4. Alternate Free Space with Paid Space

Free game spaces come with a lot of restrictions.  Parks have odd hours and tend to have regular folks strolling through.  University buildings tend to have limited hours and classes, study groups, and events appear unexpectedly.  Bars, cafes, malls, and other public commercial spaces are loud and very public.  And players' houses come with all kinds of risks and restrictions.

But if you can manage to set your LARP in public every other or two out of three sessions, you budget gets much nicer.  Here's an example.  My sample game has 20 players, but only 15 usually show up.  It has a game fee of $10 for the twelve to fifteen regular players and $5 for the three to five member staff and NPC cast.  The game happens every other month.  Here's the ledger for a year of games:

  • Game 1, free site.  Income: $160; Costs: $60 (props, set dressing, and printing).  New Balance $100
  • Game 2, paid site.  Income: $125; Costs: $200 (site fee), $10 (printing).  New Balance: $15
  • Game 3, free site.  Income: $140; Costs:  $10 (printing).  New Balance:  $145
  • Game 4, paid site.  Income: $130; Costs: $200 (site fee), $40 (more set dressing, printing).  New Balance:  $105
  • Game 5, free site.  Income: $95; Costs:  $50 (props, set dressing, and printing).  New Balance:  $150
  • Game 6, paid site.  Income: $120; Costs:  $200 (site fee), $30 (props and printing).  New Balance: $40
$200 goes a long way for a site fee.  It can rent back rooms at restaurants, multiple meeting rooms on college campuses or in community centers, party space at most apartment complexes, and practice space in community or college theaters (remember, LARP is basically a kind of theater).  $200 can rent four rooms at a cheap motel, two at a half-decent one, or a suite in the off-season in a resort town.

5. Call the Local Game Stores and Game Cafes

It's a long shot, but you might be able to secure great free or cheap paid space at a game cafe or game store.

With a game store, your most likely outcome is to get permission to use a game store as a home base for opening and closing ceremonies, and to store GM stuff.  The LARP would have to take place in the strip mall or streets around the game store.  See Malls, Bars and Clubs under #2, above.

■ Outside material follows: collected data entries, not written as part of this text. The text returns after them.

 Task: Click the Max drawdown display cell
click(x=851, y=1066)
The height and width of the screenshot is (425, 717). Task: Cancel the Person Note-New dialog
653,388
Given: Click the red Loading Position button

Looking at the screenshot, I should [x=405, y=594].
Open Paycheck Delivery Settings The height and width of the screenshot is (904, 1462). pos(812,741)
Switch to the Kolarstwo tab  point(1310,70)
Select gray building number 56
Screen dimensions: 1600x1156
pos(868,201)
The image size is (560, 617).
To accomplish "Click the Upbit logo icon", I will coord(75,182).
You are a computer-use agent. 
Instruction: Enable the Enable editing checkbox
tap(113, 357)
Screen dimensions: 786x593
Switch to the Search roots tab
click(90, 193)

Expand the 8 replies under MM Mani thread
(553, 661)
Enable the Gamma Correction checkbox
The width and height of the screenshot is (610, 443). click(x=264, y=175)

If your town has a game cafe, you might be in for a treat.  A game cafe is a semi-new business that combines coffee shop or bistro with table games.  They either rent tables or set other limits to keep turnover high.  A LARP is a great proposition for these places:  By giving or renting the LARP just a few tables, they get twenty customers ordering coffee and snacks, and half the time the LARPers are outside wandering the block.  Not only is the place guaranteed to be gamer-friendly, but depending on their business model, you may be able to get great cheap space, enthusiastically friendly and understanding staff, and good food.  Heck, the staff might even be willing to help the game out by passing messages and other fun thing.  Just make sure your LARP supports their profit margin nicely.

That's it for today!

Do you have any tips for running an adventure LARP on a budget?  Let me know in comments or on twitter @RunAGame 


  1. Sites are definitely tricky ones! At least for smaller scenes you may be able to get away with booking a room in your local library (if they have them) which can be free. Also if you can run a game on a week day afternoon or evening (barring Fridays) you can often get it cheaper as well, which is worth consideration for those games that have "loose scenes or RtRs" where not everyone is expected to attend.

    1. Good point. A lot of OWBN/Cam games around here run on work nights to take advantage of these principles (and so as not to trod on one another's player base).